Human rights triumph in Eswatini top court ruling
Publish date: 09 December 2024
Issue Number: 1106
Diary: IBA Legalbrief Africa
Category: General
In an extraordinary judgment, the highest court in eSwatini has come out in support of human rights and against the kingdom’s police chief. This is almost unheard of, particularly in the way that it outlines constitutional principles that must rule in democratic countries, writes Carmel Rickard on the Legalbrief site. The judgment, she writes, is one for the record books: most unusual in a state whose human rights credentials are constantly questioned. This is a judgment for the record books: Eswatini’s highest court has come out in favour of human rights and against the established order in that kingdom. All most unusual in a state whose human rights credentials are constantly questioned. The case is an appeal by the Royal Eswatini Police Service staff association (Reposa) against a decision of the High Court in 2022. The High Court found in favour of Eswatini’s National Commissioner of Police, the Commission of Correctional Services and the Attorney-General. And the earlier court judgment is typical of what observers might have expected. The Supreme Court decision, however, delivered with commendable speed on 29 November, can only be described a milestone.

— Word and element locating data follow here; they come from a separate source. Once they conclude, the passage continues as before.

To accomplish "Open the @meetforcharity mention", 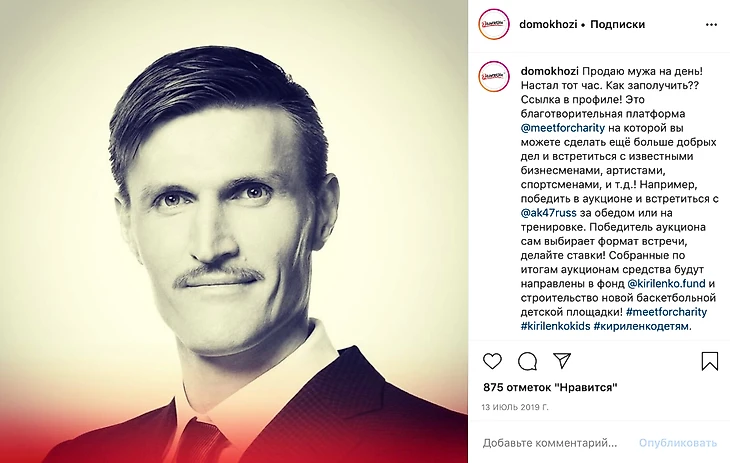I will coord(565,129).
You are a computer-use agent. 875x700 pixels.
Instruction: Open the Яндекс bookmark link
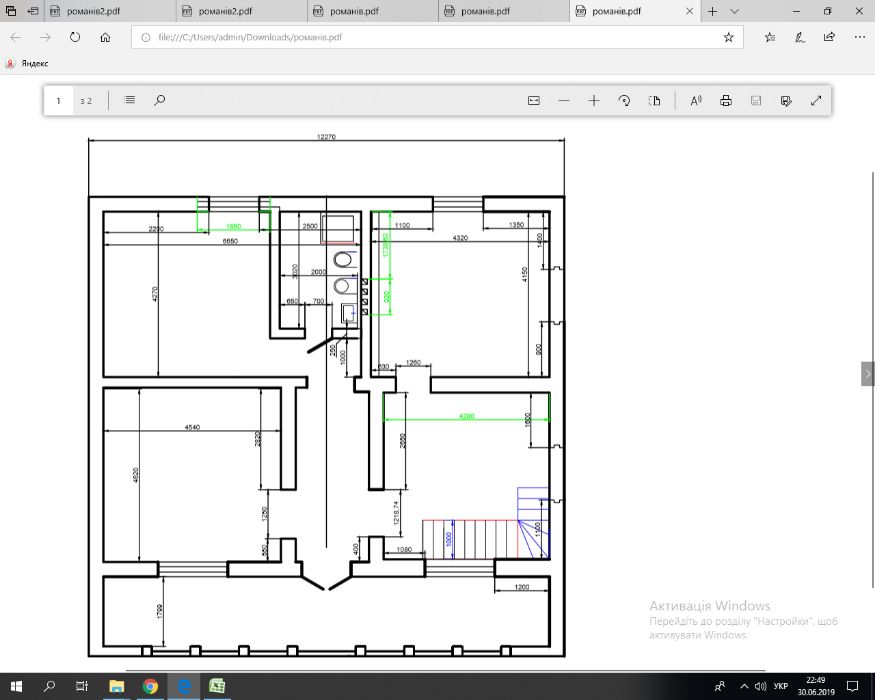click(x=28, y=62)
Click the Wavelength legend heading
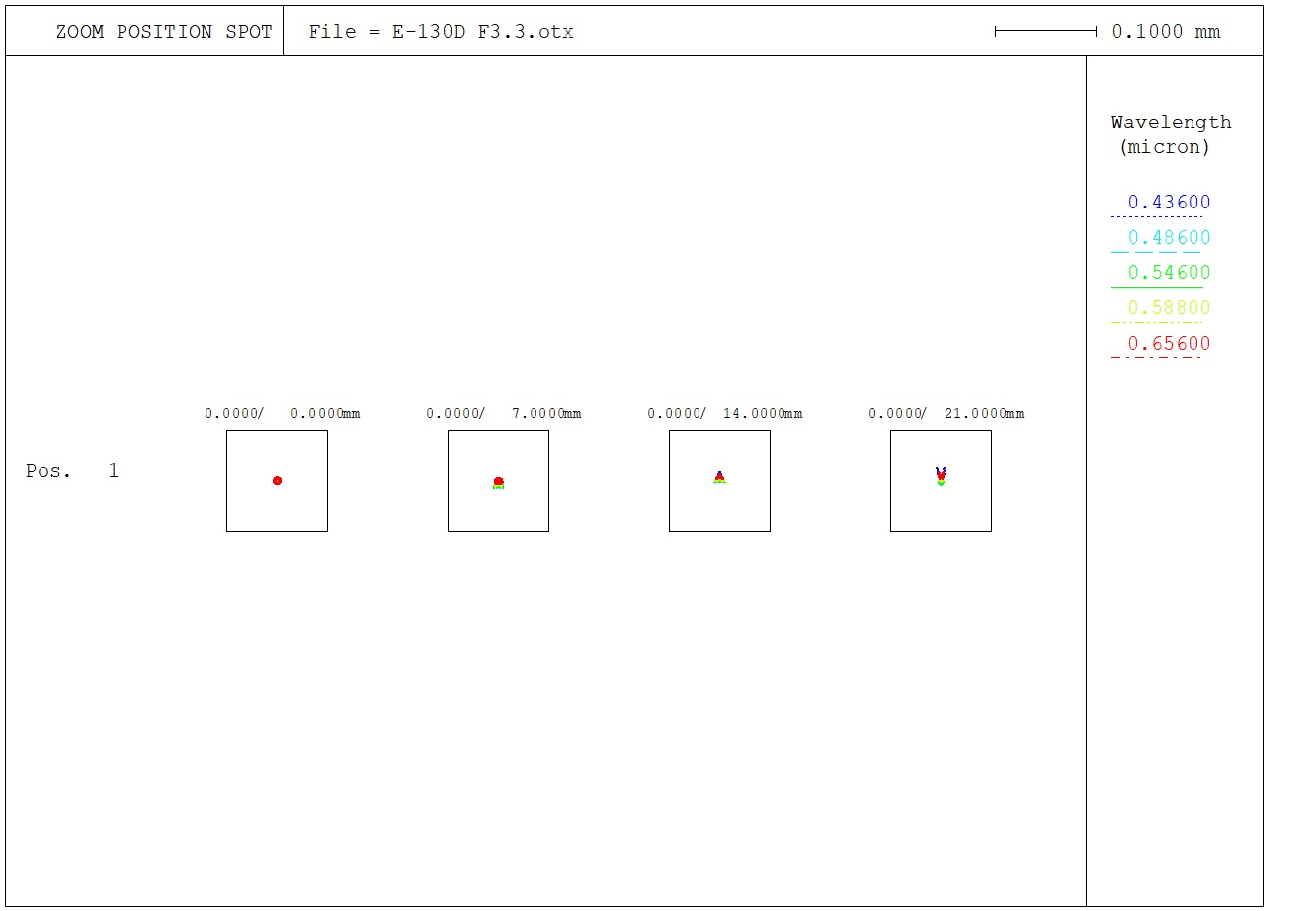Viewport: 1316px width, 911px height. [1171, 123]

The dispute between the two sides has its origins in a circular, issued by the Ministry of Public Service in 2014. At the time, writes Rickard on the Legalbrief site, it was said that the circular was at least in part intended to improve the lives and welfare of members of the Royal Eswatini Police Service by increasing their salaries. But what happened in fact was something different. It was to be implemented in two phases, the first would affect senior officers and it was immediately put in place. Phase two, affecting the more junior members, has never been implemented. As the Supreme Court put it, ‘government reneged from its legal obligations as contained in the circular, after awarding senior officers lofty salaries.’ Of course, this led to ill feeling between the junior and senior officers, and, as the Supreme Court wrote, by failing to live up to its promises and creating that ill-will, the action of non-implementation ‘was itself a threat to national security’. The junior officers were vulnerable, but their seniors were insulated in every way. And when the junior staff wanted their share of the money promised in the circular, the Commissioner of Police used his disciplinary powers to challenge the way the juniors went about expressing their complaints, namely presenting their grievances through a petition, delivered after a completely peaceful march, to the Prime Minister, their line officer. The Prime Minister’s office received their petition most cordially, and agreed to deal with their problem.